Why Have Atheists Started Their Own Church?

We are told that many people in Britain think church is irrelevant. They might be interested in spiritual things but have no time for ‘organised religion.’  Why is it, then, that some atheists have started an ‘atheist church’ in London which meets on a Sunday morning (in a deconsecrated church) and they have songs (for which they stand), readings, a ‘sermon’, ‘reflective silence’ and even a collection? Is this deep down a yearning for ‘organised religion’?

However they say they are a ‘godless congregation’ which doesn’t have the ‘terrible dogma’ of Christianity. What is terrible about a God who is so loving he islove? What is terrible about a God who loves us enough to become human in the person of Jesus so that he could die to show us how much he loves us, as well as how much it costs him to forgive human bad behaviour? What is terrible about the prospect of a life of eternal bliss and fulfilment beyond this one? Clearly, our friends in the atheist church don’t really understand what they are rejecting, and what they are missing.
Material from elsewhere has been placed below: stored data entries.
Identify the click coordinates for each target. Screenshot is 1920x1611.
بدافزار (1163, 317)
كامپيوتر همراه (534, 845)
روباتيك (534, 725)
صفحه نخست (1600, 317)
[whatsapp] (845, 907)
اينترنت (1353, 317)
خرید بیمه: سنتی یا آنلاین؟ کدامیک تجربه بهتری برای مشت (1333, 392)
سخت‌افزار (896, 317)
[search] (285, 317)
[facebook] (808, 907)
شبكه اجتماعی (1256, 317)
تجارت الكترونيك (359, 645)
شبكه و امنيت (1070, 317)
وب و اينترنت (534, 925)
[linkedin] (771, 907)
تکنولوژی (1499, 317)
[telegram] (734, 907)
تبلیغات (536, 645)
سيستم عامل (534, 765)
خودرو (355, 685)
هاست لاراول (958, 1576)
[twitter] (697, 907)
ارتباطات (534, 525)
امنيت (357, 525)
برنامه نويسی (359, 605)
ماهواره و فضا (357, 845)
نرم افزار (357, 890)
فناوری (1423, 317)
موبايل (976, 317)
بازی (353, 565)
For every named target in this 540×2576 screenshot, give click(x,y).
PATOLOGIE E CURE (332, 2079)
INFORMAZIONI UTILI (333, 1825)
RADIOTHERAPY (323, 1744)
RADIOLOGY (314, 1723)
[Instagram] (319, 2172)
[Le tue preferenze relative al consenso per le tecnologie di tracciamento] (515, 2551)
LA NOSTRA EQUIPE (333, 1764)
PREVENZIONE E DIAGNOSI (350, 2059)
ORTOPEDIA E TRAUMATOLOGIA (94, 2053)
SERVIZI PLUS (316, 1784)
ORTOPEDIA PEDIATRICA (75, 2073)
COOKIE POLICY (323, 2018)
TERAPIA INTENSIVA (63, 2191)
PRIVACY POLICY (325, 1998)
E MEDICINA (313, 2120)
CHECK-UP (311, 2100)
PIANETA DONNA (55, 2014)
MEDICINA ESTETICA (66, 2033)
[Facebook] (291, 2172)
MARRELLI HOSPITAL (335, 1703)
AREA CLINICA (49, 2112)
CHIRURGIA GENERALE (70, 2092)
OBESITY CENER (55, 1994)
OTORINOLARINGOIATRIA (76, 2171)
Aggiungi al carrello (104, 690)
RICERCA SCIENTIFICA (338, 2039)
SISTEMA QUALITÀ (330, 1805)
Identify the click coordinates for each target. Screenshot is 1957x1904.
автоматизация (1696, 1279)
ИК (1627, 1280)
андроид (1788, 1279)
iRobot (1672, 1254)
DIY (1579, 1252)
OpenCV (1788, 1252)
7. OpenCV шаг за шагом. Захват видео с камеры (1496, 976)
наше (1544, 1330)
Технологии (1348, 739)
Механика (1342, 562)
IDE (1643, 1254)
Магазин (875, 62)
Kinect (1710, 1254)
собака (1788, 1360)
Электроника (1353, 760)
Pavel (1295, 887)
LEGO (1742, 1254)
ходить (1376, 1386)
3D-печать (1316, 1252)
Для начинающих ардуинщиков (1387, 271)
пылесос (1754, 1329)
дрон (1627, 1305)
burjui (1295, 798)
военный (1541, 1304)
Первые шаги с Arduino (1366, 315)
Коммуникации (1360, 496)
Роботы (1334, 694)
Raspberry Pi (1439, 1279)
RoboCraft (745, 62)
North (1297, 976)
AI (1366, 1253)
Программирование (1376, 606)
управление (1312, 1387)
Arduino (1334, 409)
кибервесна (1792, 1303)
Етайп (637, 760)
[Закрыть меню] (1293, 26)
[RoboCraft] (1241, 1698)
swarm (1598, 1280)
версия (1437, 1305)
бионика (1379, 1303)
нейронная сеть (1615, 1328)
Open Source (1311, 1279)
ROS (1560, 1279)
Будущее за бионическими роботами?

Their ‘church’ is an inferior replica of the real thing. It is a vehicle without an engine – it has no power to keep it moving forwards. Even the British Humanist Association is sceptical and says there were a number of atheist churches a hundred years ago, but they all petered out. The real church has lasted 2000 years and in many places is alive, well and growing.

How sad that people think they can have the benefits of religion without having the heart of religion: Jesus himself.